Problem Description
You are given two non-empty linked lists representing two non-negative integers. The digits are stored in reverse order, and each of their nodes contains a single digit. Add the two numbers and return the sum as a linked list.
You may assume the two numbers do not contain any leading zero, except the number 0 itself.
Key Insights
- Each linked list represents a number in reverse order, meaning the head of the list contains the least significant digit.
- We need to traverse both linked lists simultaneously and perform digit-wise addition, taking care of the carry from previous additions.
- The resulting linked list will also be built in reverse order, which aligns with how we add digits.
Space and Time Complexity
Time Complexity: O(max(m, n)), where m and n are the lengths of the two linked lists. We may need to traverse both lists entirely.
Space Complexity: O(max(m, n)), for the resulting linked list that stores the sum.
Solution
The solution involves using a while loop to traverse both linked lists.

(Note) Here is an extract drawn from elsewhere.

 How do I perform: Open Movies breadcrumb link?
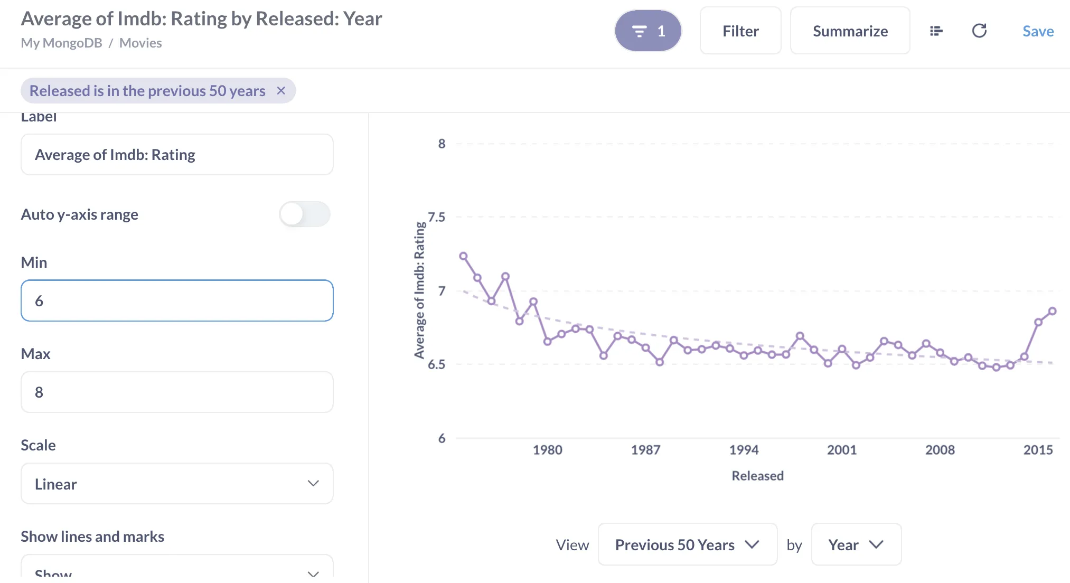point(140,43)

We maintain a carry to account for sums that exceed 9. We create a new linked list for the result as we calculate the sum of corresponding digits from both input lists.

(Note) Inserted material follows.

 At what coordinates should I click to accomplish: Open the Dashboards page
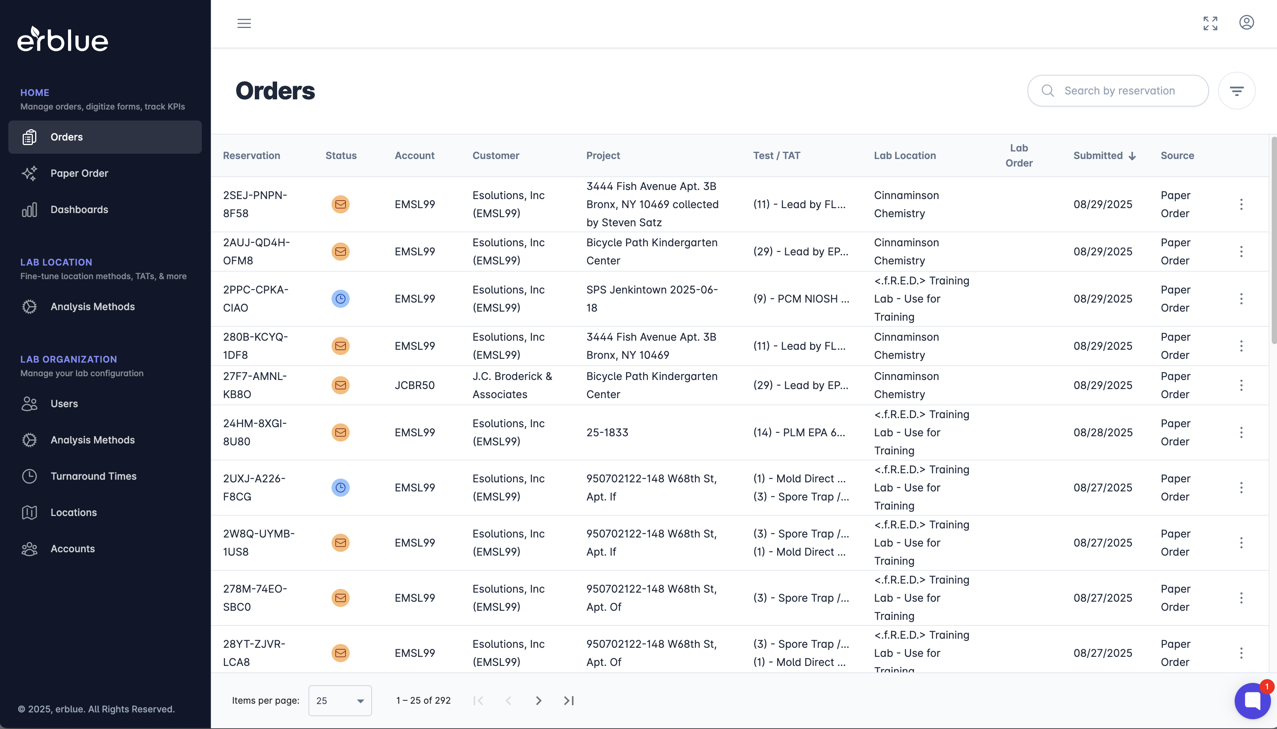point(79,209)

- Initialize a dummy node to simplify the result list construction.
- Use a pointer to track the current position in the result list.
- Initialize a carry variable to handle sums greater than 9.
- Traverse both linked lists until both are exhausted and there is no carry left:
- Add corresponding digits and the carry.
- Create a new node for the current sum modulo 10.
- Update the carry for the next iteration.
- If there is any carry left after the loop, create a new node for it.
- Return the next node of the dummy node as the head of the result list.